By Zoe Fruchter
fruchter@grinnell.edu
With the eyes of the nation on Iowa in anticipation of the 2020 caucuses, another election is taking form: the election of Student Government Association (SGA) executives for the 2020-21 academic year. Tonight in the Humanities and Social Science Center (HSSC), seven candidates (one student video-calling from studying abroad) outlined their platforms and campaign messages for three different executive positions: president, vice president of student affairs (VPSA) and vice president of academic affairs (VPAA).
Lana Katai and Amanda Weber, both ‘21, are running for the most senior position in student government: president. Katai and Weber both have extensive experience in student government; Weber is the current SGA Treasurer and Katai is the current All Campus Events (ACE) chair.
Katai’s platform focuses on active representation for students surrounding three values: accessibility, transparency, and diversity and inclusion. Weber asserted her practical experience in SGA as proof of her commitment to Grinnell College students. Both candidates centered their messages around the role of president as an advocate for students in the often contentious relationship between the student body and the administration.
“Every year they’ve taken things away from us,” said Katai in reference to the administration’s closure of student organizations such as the Black Cultural Center. “[We need] an SGA that takes a stand to administrative decision before those decisions are made.” She positioned herself as an outsider candidate, willing to push the administration for students who have had enough.
Weber said that Student Affairs have “infringed on our [students’] autonomy” and referred to her extensive experience as proof of her ability to make “real action plans,” intimating a functionalist approach of working with the administration as opposed to Katai’s more impassioned rhetoric. Yet, she added, “I’m done just chatting; I want to act.”
The tension between students’ lived experiences and administrative policies featured prominently in most of the candidate’s talking points this evening.

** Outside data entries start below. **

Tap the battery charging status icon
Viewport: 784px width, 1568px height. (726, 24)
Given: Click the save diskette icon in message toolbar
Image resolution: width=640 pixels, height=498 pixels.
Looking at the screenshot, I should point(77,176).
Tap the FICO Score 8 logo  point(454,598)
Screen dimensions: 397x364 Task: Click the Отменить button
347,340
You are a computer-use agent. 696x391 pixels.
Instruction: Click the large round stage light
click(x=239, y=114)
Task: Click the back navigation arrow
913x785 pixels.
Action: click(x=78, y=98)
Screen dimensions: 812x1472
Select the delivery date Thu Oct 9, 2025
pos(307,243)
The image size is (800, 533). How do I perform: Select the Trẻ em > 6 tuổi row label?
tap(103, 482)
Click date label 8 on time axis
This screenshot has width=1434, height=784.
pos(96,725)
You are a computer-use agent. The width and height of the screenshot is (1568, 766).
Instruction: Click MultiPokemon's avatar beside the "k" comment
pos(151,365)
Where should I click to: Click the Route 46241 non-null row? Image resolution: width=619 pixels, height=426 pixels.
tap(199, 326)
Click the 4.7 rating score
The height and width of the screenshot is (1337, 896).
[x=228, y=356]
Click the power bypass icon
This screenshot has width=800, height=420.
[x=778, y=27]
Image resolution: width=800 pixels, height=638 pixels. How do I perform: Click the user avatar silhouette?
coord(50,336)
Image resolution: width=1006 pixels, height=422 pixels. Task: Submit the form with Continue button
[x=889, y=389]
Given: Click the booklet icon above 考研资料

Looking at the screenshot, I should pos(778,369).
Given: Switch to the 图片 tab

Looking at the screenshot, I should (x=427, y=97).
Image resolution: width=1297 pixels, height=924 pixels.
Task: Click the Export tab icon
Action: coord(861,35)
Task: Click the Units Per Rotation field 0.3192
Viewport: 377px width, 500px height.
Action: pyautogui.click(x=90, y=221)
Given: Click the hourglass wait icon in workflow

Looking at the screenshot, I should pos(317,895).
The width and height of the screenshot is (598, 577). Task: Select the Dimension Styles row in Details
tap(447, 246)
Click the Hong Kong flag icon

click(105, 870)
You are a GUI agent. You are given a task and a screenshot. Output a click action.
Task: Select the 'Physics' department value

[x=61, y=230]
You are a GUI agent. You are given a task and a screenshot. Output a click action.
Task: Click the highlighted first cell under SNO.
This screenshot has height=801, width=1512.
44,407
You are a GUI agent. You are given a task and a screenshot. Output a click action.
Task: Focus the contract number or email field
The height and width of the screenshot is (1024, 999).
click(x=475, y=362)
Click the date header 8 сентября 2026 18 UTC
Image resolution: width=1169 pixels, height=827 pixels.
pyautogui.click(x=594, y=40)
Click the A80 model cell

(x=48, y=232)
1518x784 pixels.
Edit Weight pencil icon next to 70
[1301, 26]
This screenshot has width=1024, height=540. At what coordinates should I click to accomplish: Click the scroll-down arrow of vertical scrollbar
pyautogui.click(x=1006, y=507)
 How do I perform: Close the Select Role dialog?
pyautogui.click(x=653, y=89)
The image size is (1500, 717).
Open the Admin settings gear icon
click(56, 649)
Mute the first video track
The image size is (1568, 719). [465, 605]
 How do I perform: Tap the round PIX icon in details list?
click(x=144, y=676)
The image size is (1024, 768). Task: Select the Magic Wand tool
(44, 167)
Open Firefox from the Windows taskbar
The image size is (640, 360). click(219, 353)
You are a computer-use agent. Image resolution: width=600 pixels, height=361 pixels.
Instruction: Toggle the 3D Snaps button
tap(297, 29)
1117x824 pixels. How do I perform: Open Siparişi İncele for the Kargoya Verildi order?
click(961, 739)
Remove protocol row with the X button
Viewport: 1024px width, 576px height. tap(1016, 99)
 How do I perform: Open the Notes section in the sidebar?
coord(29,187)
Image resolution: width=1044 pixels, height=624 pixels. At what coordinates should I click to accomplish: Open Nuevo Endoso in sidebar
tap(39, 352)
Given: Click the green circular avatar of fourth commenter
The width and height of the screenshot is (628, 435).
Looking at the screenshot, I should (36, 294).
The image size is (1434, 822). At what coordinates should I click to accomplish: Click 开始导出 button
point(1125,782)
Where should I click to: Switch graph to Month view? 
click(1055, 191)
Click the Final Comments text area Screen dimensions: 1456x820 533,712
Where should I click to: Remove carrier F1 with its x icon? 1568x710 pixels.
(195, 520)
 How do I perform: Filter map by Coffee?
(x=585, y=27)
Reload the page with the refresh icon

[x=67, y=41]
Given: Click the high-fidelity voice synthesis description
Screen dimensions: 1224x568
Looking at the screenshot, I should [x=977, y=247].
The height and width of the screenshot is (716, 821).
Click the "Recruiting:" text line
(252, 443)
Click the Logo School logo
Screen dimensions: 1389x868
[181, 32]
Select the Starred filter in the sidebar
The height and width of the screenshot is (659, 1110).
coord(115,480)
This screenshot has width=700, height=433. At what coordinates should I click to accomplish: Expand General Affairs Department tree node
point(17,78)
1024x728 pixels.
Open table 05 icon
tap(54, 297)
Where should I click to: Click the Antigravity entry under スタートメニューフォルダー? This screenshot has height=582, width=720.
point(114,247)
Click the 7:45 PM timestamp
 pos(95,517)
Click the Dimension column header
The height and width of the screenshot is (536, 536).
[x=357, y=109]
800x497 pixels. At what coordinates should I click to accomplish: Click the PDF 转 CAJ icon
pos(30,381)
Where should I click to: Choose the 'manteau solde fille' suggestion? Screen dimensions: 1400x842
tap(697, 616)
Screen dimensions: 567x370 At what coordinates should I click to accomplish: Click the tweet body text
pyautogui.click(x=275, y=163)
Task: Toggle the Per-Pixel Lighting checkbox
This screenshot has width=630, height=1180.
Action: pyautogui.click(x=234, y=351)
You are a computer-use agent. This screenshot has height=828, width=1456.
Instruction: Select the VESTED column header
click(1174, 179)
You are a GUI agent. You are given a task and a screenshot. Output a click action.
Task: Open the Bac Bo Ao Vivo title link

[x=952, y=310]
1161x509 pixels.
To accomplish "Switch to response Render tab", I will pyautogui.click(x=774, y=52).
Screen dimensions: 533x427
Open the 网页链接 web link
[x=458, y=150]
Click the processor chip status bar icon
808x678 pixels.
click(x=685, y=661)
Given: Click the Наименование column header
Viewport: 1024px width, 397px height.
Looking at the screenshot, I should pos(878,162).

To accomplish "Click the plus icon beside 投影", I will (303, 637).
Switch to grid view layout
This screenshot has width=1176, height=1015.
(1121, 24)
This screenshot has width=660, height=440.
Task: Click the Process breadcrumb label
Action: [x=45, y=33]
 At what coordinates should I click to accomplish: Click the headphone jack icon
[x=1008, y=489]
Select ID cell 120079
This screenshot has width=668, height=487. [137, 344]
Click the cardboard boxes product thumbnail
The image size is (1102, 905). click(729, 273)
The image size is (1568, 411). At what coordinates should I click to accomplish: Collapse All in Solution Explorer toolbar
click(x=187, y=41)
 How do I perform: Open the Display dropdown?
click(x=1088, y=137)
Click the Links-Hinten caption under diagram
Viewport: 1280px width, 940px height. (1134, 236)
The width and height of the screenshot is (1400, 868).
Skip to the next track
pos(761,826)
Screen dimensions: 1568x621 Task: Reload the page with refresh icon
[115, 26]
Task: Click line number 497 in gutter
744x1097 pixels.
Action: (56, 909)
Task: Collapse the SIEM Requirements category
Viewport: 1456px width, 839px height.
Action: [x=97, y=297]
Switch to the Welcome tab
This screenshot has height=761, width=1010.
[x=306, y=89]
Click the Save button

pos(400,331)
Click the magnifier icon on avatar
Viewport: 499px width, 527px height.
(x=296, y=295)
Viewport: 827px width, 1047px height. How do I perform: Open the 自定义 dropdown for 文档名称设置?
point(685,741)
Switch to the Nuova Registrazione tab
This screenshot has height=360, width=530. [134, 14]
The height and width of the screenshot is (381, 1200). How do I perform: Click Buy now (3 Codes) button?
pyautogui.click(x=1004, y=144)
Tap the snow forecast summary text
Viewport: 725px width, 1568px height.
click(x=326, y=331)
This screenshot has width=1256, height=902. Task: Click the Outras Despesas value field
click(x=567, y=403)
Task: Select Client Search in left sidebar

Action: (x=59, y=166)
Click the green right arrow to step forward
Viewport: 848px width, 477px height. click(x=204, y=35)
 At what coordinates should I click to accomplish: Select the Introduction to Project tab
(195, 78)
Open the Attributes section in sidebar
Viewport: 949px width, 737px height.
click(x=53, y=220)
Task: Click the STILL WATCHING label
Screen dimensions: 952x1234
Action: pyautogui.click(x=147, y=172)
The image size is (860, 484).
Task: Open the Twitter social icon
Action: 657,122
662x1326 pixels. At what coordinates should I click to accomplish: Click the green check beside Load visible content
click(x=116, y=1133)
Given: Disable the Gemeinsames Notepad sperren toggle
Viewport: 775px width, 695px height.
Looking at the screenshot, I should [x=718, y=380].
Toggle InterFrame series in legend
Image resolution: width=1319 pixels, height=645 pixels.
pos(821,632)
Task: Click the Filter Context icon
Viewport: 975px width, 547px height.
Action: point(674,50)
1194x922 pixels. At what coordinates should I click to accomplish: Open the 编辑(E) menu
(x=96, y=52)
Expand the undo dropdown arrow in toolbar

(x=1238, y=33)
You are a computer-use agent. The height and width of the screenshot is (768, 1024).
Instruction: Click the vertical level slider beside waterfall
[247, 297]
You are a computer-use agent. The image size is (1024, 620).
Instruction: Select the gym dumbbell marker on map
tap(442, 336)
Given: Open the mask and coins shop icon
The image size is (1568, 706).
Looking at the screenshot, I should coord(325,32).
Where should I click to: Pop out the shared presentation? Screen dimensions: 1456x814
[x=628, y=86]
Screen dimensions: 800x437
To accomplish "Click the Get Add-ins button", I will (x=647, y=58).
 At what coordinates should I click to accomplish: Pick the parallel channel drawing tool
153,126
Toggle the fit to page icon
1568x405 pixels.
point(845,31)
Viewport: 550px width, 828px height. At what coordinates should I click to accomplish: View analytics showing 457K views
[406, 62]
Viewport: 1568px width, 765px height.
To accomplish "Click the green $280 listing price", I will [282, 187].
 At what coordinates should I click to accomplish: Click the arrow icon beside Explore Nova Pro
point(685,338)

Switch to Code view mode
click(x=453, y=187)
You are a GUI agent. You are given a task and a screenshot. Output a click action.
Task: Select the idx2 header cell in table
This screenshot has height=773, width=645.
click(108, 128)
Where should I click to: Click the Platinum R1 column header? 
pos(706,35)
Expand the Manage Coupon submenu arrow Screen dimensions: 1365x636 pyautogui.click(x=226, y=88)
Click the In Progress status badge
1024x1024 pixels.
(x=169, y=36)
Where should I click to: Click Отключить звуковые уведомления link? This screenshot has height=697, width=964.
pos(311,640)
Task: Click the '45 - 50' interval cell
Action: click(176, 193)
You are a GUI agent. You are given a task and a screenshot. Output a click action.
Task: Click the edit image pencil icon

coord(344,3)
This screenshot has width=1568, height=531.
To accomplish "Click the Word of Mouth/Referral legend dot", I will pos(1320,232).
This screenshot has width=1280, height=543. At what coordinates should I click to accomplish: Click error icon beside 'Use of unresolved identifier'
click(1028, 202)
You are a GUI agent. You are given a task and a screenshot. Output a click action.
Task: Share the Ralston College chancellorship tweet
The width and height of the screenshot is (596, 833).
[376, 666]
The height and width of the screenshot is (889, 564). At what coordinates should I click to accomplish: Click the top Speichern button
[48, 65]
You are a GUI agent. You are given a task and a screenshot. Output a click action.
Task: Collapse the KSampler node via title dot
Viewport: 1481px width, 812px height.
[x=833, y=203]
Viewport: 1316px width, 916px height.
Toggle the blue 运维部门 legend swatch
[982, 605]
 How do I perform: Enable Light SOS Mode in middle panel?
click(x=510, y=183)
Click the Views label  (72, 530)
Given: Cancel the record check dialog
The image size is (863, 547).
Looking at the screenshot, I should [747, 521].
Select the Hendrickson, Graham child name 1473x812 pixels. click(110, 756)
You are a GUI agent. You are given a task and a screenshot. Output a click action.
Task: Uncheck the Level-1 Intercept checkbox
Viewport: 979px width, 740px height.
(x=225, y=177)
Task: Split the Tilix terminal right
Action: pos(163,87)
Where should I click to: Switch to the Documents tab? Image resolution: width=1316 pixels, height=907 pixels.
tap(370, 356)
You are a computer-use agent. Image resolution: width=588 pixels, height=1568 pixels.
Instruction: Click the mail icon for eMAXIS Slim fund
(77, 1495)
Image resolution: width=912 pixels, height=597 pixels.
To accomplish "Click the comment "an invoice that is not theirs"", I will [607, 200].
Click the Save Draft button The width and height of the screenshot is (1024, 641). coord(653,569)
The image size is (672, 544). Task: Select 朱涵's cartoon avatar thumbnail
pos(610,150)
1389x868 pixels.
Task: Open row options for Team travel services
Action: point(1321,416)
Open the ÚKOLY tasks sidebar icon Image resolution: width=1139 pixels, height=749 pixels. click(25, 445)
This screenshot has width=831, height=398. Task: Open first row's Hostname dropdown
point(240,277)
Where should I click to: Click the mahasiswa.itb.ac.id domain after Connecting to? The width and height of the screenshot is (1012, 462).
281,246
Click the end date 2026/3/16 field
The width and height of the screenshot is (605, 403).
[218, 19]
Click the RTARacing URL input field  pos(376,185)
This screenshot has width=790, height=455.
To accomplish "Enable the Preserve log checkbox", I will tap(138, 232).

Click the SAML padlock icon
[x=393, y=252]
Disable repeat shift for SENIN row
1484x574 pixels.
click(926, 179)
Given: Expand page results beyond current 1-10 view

“They speak at us, they don’t speak to us,” said Katai.
In the VPAA race, Charun Upara ‘21 promised to initiate “an actual, serious conversation with administration and faculty” about the workload at Grinnell. His competitor, Fernando Rodriguez ‘20 did not directly address the issue of the student/administrative divide but promised to stand up for pre-professional students, which he framed as underserved at Grinnell.
The VPSA race is the most crowded of all three contests, with three candidates running: Tucker Haddock, Amelia Zoernig (the video-conferencing attendee) and Syamala Neeraja, all ‘21. All three students promised to advocate for under-represented students and help students take advantage of SGA’s resources to elevate their voices.
Neeraja took a more macro perspective than others on her candidacy.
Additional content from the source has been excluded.